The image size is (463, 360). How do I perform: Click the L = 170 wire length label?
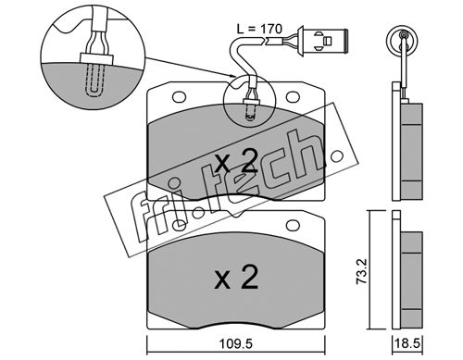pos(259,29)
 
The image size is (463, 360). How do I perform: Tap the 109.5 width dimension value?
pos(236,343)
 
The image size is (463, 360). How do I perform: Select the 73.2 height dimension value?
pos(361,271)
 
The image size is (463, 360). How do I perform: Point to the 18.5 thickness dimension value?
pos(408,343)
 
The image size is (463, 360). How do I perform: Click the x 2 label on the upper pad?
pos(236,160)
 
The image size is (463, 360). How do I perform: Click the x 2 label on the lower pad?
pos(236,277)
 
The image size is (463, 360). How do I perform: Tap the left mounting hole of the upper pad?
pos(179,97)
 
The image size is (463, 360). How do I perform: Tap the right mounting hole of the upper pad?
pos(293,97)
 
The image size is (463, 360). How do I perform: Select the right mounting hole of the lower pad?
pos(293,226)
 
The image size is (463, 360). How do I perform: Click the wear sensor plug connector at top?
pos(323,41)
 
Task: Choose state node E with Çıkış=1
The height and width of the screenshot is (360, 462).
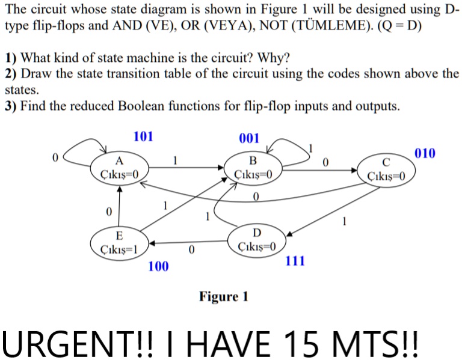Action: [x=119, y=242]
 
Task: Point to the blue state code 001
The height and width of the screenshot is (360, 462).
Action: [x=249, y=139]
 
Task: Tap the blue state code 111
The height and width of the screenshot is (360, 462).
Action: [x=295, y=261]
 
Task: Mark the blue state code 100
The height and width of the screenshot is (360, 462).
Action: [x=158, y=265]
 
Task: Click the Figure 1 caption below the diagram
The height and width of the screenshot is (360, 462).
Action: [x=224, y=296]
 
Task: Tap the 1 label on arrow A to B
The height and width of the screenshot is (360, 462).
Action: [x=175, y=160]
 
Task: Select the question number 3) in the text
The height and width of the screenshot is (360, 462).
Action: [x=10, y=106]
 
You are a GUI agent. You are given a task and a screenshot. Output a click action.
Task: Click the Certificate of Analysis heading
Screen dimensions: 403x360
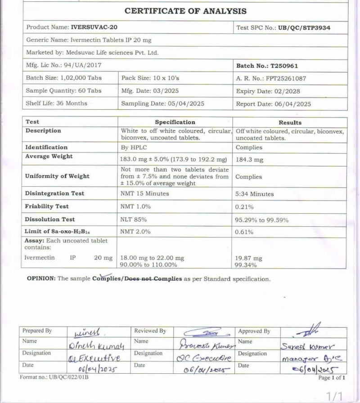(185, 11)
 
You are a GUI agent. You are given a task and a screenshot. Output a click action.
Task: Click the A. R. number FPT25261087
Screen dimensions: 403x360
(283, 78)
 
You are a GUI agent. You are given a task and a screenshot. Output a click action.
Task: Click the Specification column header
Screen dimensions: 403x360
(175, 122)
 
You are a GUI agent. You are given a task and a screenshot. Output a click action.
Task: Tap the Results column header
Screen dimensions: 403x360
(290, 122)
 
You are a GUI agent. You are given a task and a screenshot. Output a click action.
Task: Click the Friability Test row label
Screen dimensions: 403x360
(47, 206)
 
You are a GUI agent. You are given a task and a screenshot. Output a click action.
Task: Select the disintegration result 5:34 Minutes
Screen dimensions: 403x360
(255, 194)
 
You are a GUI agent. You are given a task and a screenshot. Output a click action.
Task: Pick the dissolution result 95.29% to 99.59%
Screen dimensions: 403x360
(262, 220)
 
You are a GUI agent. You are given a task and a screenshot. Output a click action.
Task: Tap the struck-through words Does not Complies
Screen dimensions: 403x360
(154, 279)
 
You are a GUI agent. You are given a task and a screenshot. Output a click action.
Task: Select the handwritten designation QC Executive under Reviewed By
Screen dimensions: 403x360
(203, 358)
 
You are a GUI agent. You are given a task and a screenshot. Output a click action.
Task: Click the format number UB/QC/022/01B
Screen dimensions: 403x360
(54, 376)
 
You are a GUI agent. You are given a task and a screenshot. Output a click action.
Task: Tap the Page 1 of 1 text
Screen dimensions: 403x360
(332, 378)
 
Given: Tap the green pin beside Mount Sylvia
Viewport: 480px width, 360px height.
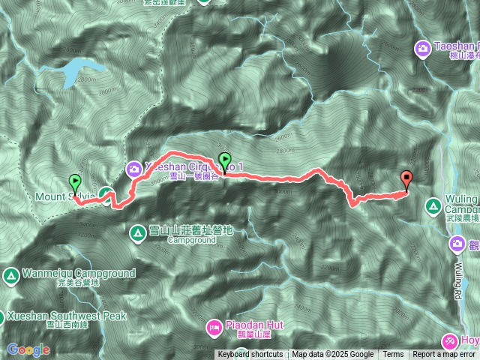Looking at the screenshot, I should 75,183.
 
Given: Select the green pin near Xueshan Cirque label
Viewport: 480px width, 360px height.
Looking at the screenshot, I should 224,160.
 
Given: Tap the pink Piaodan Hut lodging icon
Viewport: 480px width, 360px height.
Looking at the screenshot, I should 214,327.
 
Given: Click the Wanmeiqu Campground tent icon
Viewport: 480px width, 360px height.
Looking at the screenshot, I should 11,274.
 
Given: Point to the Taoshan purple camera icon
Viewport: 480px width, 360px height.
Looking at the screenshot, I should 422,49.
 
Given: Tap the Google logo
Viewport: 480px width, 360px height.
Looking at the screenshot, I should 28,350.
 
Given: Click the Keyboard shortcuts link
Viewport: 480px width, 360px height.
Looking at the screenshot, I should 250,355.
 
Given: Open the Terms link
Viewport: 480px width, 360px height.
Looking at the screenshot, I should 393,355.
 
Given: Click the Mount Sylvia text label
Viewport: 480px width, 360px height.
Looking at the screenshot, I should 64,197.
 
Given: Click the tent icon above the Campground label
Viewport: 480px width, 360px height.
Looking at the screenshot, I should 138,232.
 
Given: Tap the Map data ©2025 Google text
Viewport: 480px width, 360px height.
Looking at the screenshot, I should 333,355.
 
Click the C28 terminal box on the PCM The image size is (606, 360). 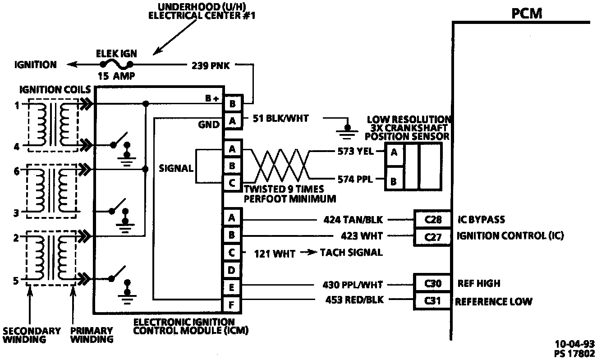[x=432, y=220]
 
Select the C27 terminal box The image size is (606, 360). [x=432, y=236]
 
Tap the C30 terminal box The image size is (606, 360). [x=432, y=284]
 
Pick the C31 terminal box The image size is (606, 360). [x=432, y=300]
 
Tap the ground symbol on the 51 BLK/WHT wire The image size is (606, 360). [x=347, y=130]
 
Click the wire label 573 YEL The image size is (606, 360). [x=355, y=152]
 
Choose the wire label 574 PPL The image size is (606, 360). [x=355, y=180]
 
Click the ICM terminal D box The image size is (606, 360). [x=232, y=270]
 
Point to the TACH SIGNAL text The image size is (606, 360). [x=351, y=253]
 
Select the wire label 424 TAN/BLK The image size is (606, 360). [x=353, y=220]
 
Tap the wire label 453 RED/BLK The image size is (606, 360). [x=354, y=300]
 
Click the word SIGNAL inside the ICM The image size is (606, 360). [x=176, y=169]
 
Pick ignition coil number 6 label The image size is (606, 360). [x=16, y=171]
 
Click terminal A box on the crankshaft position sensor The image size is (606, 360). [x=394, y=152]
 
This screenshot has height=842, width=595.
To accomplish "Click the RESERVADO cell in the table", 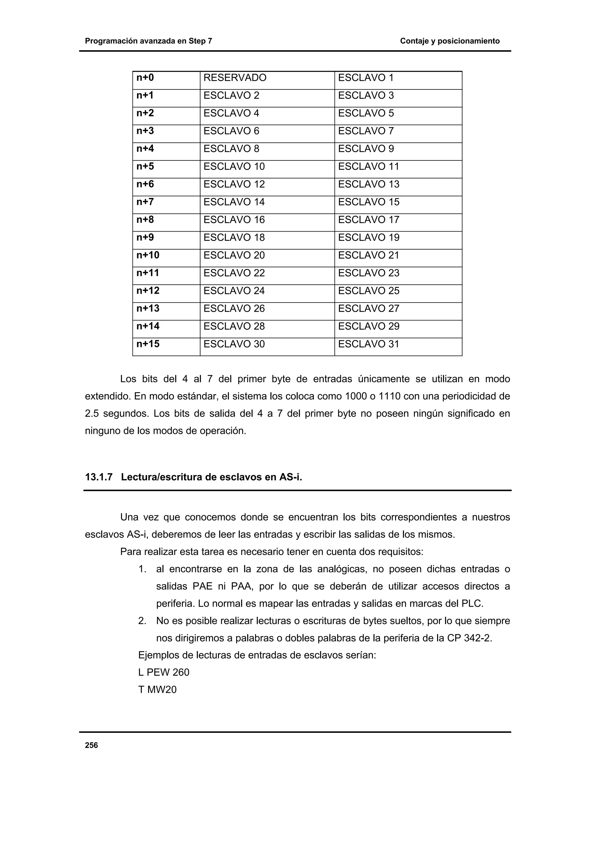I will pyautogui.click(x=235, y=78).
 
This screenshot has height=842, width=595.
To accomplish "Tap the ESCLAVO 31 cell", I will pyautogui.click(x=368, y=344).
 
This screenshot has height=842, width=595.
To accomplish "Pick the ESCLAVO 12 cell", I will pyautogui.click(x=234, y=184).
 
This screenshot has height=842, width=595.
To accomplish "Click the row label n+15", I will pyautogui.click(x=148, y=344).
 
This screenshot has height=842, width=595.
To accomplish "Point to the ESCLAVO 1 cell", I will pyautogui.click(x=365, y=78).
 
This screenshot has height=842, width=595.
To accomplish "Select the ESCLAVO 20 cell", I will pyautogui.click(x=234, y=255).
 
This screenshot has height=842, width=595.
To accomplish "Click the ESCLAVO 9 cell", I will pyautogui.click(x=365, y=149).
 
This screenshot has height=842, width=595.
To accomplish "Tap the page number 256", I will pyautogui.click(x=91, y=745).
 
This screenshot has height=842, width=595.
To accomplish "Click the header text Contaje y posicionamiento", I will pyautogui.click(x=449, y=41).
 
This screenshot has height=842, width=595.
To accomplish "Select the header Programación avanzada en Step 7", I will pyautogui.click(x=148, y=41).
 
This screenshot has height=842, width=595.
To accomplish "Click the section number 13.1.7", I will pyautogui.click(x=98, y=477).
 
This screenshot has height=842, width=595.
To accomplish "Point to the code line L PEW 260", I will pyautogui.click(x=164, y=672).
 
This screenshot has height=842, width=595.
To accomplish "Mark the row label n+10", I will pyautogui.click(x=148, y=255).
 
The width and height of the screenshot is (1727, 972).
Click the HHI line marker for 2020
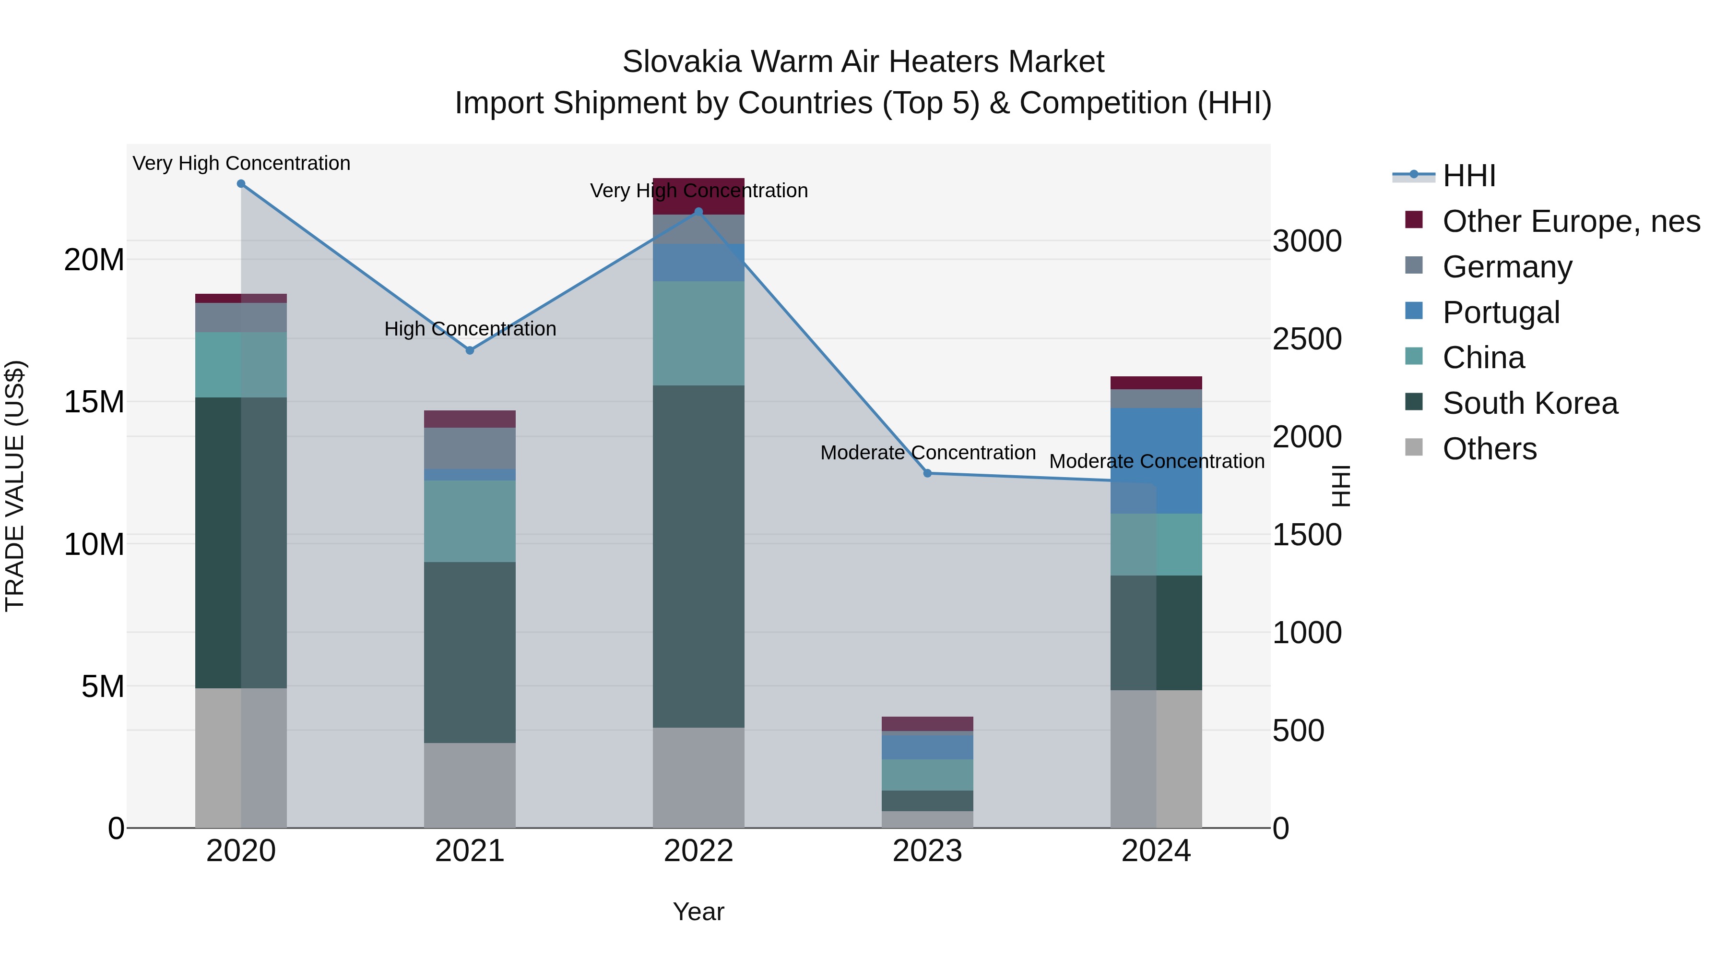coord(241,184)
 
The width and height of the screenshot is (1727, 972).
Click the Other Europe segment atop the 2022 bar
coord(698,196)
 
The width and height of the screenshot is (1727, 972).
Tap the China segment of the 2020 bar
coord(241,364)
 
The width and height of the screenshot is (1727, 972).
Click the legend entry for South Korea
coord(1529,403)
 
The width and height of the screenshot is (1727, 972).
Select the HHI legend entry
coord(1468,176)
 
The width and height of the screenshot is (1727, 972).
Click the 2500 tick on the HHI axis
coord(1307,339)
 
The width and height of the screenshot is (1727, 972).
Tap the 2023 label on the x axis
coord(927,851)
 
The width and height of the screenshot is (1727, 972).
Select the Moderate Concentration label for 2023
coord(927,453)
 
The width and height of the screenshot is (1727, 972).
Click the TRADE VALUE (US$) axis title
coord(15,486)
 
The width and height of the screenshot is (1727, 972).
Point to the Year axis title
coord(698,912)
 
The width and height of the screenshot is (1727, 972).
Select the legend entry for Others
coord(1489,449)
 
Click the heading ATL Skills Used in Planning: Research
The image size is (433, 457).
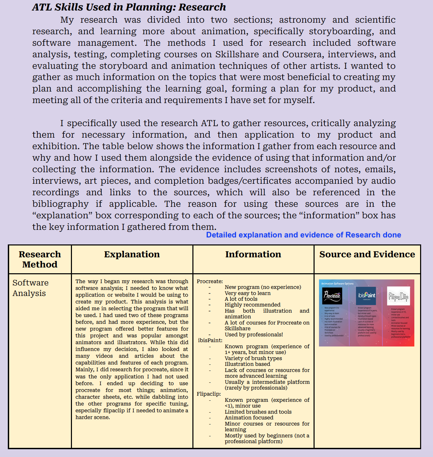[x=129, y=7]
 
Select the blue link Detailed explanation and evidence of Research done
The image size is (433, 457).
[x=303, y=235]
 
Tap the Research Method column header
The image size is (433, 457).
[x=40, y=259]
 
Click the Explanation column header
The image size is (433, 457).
········
● Task requirements
Reproduce the records word for word, from the start of the records through the line containing "pos(293,226)", inclusive. Leave the pictures out of your copy.

● Solution for this problem
The image size is (463, 360). How do I perform: Click the L = 170 wire length label?
pos(259,29)
 
The image size is (463, 360). How do I perform: Tap the 109.5 width dimension value?
pos(236,343)
 
The image size is (463, 360). How do I perform: Select the 73.2 height dimension value?
pos(361,271)
 
The image size is (463, 360). How do I perform: Point to the 18.5 thickness dimension value?
pos(408,343)
 
The image size is (463, 360). How do I perform: Click the x 2 label on the upper pad?
pos(236,160)
 
The image size is (463, 360). How do I perform: Click the x 2 label on the lower pad?
pos(236,277)
 
The image size is (463, 360). How do I perform: Tap the left mounting hole of the upper pad?
pos(179,97)
 
The image size is (463, 360). How do I perform: Tap the right mounting hole of the upper pad?
pos(293,97)
 
The image size is (463, 360). How do I perform: Select the right mounting hole of the lower pad?
pos(293,226)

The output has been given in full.